En su búsqueda de lo que conduce a la felicidad, la extensa investigación de Mihaly Csikszentmihalyi lo llevó a la idea de una experiencia Flow. Descubrió que no son las grandes riquezas, el poder, la belleza o la salud lo que brinda a las personas una vida plena, sino una llena de disfrute y complejidad en la que se producen ricas experiencias de aprendizaje a través de la experiencia de FLOW: “La concentración es tan intensa que no queda atención para pensar en nada irrelevante o preocuparse por los problemas. La autoconciencia desaparece y el sentido del tiempo se distorsiona. Esta estimulante experiencia hace que una persona se sienta más capaz y más hábil “.
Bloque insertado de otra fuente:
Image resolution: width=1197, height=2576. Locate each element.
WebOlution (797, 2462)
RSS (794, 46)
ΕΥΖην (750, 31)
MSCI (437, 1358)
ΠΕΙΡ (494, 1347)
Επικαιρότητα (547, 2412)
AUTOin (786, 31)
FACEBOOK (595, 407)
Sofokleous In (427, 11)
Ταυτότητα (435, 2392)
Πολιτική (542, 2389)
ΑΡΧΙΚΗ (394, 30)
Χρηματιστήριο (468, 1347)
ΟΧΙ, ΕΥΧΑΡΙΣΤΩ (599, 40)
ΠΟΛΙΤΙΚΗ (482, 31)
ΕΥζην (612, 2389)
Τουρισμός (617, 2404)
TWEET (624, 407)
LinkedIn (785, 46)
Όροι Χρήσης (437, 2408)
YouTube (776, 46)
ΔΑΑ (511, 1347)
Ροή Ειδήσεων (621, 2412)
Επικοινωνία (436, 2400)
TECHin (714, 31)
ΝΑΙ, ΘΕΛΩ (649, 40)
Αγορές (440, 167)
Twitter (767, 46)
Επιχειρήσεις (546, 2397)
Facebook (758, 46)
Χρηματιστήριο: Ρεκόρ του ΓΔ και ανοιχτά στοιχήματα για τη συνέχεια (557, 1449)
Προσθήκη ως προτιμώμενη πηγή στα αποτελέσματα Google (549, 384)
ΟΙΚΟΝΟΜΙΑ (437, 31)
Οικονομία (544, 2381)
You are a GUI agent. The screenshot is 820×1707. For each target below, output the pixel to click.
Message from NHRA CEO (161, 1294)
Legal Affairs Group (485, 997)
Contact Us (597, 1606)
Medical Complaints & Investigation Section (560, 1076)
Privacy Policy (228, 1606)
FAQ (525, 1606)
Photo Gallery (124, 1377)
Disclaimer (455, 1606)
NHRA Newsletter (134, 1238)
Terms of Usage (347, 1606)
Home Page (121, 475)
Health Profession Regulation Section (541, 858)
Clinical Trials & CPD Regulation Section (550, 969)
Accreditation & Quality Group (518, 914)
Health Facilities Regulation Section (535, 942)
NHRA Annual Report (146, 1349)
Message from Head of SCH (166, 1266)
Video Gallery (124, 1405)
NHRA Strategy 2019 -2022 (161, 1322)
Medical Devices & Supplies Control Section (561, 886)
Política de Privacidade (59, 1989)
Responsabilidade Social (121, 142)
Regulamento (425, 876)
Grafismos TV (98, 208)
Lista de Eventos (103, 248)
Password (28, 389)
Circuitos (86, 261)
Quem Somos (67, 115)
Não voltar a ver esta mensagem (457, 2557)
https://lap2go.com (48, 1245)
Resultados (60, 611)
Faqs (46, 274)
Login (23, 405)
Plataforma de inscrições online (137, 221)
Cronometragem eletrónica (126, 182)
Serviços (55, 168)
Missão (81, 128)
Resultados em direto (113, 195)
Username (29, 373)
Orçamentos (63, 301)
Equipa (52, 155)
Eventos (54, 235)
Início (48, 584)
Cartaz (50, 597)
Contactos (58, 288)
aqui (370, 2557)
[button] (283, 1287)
Entonces, la pregunta es: ¿Cómo podemos proporcionar sistemáticamente oportunidades de aprendizaje que brinden a los alumnos la oportunidad de experimentar el fluir, desarrollar los hábitos y la disposición para disfrutar del aprendizaje y convertirse en un aprendiz más fuerte?

Una experiencia de flujo positivo se basa en que los alumnos puedan y se les permita: – fijarse metas apropiadas; – controlar su atención, percibiendo con atención (meta-atención); – superar el desafío; – invertir libremente atención para lograr enfocar todos sus sentidos; – ejercer control sobre sus acciones; – ver y actuar sobre la retroalimentación de hacer la tarea en sí.